# Aufgabenstellung:
Gib den Abschnitt, der mit der Zeile mit „Viewport: 263px width, 246px height.“ beginnt und mit der Zeile mit „Action: click(x=274, y=200)“ endet, unverändert wieder. Beide Grenzzeilen gehören dazu.

# Gegebene Zeilen:
::::::::

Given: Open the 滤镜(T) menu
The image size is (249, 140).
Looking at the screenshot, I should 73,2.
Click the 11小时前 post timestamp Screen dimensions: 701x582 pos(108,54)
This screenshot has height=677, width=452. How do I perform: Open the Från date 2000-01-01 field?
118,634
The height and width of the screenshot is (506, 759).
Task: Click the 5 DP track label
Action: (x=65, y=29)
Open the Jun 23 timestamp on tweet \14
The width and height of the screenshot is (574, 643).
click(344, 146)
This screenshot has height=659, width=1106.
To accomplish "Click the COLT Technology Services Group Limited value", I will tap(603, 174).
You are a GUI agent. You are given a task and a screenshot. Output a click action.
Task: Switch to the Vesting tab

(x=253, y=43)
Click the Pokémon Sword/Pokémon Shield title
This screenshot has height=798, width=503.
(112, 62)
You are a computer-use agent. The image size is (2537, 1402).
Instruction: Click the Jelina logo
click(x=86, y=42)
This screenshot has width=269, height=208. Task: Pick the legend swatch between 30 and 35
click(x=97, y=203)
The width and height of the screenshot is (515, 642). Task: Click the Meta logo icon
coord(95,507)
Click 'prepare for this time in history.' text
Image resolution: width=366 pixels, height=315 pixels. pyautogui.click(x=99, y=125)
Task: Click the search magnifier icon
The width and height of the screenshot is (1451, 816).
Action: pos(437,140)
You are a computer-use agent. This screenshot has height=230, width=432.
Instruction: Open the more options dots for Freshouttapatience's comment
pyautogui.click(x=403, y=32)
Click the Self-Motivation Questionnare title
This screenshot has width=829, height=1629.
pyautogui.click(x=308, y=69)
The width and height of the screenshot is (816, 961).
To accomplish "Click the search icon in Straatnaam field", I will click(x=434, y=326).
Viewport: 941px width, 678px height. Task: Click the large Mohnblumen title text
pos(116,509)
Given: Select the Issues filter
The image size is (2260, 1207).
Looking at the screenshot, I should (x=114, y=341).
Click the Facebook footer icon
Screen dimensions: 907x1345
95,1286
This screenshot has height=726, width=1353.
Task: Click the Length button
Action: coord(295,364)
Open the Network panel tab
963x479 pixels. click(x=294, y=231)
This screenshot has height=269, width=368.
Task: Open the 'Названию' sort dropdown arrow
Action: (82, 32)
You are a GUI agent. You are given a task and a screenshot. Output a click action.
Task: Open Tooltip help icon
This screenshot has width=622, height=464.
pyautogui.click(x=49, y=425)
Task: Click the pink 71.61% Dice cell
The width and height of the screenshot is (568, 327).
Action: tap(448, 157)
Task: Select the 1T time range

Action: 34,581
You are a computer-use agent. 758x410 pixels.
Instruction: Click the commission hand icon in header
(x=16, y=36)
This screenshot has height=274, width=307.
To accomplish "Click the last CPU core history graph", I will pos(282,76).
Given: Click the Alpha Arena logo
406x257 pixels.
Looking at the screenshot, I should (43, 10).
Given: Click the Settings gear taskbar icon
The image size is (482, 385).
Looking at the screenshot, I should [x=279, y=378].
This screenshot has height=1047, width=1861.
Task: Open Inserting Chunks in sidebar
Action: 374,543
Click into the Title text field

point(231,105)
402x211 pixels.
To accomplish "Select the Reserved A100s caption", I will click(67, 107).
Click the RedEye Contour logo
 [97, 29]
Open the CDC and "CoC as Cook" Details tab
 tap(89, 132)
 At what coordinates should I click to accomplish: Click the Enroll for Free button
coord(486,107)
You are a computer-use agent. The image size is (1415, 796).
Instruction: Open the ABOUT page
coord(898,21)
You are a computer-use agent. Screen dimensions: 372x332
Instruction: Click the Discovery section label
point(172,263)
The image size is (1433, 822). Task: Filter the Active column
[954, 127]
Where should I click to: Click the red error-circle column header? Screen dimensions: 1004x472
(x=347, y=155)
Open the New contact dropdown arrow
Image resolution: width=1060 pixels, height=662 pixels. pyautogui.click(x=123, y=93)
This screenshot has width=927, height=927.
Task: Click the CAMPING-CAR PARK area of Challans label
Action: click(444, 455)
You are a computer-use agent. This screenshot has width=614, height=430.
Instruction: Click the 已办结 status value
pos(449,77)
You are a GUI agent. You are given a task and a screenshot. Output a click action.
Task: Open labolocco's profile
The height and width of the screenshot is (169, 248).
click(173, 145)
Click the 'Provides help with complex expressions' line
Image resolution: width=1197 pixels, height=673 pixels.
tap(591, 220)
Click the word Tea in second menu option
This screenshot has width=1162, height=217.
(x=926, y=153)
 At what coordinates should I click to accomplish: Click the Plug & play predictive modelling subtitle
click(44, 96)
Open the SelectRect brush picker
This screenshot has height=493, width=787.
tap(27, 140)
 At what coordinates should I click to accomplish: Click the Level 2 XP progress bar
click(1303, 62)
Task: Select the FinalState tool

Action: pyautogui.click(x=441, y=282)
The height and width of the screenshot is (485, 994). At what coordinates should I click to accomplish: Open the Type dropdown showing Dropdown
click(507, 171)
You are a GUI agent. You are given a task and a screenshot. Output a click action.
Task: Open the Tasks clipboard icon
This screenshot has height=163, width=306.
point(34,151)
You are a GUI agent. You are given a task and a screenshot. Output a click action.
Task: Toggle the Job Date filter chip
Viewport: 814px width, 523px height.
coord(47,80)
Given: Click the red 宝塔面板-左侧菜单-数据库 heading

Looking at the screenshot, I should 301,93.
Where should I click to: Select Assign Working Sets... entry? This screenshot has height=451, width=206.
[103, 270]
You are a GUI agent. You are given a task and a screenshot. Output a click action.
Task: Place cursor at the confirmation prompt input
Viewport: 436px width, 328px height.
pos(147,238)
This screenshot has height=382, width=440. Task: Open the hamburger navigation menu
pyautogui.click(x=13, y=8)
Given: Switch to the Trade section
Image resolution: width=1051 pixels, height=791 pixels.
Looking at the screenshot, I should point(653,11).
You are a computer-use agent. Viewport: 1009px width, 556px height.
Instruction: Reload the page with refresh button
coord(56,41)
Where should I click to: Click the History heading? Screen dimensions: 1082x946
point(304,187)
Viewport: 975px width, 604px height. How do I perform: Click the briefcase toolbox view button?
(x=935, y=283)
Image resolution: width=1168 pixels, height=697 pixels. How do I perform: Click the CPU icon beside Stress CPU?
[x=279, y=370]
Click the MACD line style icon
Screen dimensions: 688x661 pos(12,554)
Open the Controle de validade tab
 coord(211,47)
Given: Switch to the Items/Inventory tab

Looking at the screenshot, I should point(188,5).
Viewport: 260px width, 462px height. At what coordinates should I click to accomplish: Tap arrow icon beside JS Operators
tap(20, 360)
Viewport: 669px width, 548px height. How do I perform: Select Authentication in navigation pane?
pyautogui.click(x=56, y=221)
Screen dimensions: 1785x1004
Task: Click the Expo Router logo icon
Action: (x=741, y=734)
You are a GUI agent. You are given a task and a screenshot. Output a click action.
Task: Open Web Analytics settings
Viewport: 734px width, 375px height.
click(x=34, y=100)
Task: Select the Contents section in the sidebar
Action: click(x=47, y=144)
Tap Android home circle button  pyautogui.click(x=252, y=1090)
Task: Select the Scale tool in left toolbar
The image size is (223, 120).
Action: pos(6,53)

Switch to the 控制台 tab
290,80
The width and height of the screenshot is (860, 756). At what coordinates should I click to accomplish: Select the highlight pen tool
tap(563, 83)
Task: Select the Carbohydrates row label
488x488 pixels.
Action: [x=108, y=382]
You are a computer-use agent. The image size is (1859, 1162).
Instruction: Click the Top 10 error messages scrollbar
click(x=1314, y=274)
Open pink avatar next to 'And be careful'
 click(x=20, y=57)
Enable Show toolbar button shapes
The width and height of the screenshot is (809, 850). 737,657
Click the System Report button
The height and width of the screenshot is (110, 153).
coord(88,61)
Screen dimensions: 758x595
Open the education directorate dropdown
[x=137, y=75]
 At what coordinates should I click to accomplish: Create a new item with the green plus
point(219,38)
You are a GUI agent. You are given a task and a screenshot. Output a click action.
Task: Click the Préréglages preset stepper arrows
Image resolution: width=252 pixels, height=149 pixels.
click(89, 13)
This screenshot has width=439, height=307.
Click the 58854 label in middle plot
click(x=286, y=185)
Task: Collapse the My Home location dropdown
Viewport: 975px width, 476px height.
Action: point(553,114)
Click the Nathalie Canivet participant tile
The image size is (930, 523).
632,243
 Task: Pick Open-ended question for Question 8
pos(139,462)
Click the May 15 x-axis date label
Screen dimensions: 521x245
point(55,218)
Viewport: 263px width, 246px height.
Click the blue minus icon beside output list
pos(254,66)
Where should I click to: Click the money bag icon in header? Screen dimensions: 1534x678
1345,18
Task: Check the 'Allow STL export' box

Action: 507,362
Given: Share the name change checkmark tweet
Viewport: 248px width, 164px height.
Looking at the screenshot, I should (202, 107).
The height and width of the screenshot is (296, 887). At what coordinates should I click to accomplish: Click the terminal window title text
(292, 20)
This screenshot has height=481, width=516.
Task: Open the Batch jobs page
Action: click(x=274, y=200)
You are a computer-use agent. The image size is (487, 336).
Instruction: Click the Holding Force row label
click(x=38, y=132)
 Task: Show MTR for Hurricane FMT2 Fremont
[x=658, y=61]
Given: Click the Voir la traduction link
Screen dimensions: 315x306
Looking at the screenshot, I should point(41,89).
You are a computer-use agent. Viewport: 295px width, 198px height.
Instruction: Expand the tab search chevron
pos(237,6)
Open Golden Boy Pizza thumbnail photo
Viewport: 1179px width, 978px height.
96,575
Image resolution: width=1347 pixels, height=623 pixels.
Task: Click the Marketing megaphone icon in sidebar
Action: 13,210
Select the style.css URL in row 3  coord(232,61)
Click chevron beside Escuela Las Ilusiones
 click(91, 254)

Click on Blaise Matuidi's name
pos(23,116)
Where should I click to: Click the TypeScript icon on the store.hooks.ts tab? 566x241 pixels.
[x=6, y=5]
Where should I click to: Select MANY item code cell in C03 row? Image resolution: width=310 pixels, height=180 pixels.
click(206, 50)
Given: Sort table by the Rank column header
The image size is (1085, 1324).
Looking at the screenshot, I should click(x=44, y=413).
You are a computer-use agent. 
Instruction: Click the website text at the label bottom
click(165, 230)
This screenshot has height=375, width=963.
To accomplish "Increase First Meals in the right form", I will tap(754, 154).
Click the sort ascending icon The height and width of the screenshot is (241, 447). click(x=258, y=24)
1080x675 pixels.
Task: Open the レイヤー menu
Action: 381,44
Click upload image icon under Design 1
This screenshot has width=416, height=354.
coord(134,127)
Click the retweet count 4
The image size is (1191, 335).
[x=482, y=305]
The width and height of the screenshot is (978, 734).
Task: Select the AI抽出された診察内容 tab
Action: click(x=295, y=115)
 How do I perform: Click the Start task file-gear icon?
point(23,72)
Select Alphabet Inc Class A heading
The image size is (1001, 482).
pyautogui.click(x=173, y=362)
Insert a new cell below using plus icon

::::::::

# Lösung:
Viewport: 263px width, 246px height.
Click the blue minus icon beside output list
pos(254,66)
Where should I click to: Click the money bag icon in header? Screen dimensions: 1534x678
1345,18
Task: Check the 'Allow STL export' box

Action: 507,362
Given: Share the name change checkmark tweet
Viewport: 248px width, 164px height.
Looking at the screenshot, I should (202, 107).
The height and width of the screenshot is (296, 887). At what coordinates should I click to accomplish: Click the terminal window title text
(292, 20)
This screenshot has height=481, width=516.
Task: Open the Batch jobs page
Action: click(x=274, y=200)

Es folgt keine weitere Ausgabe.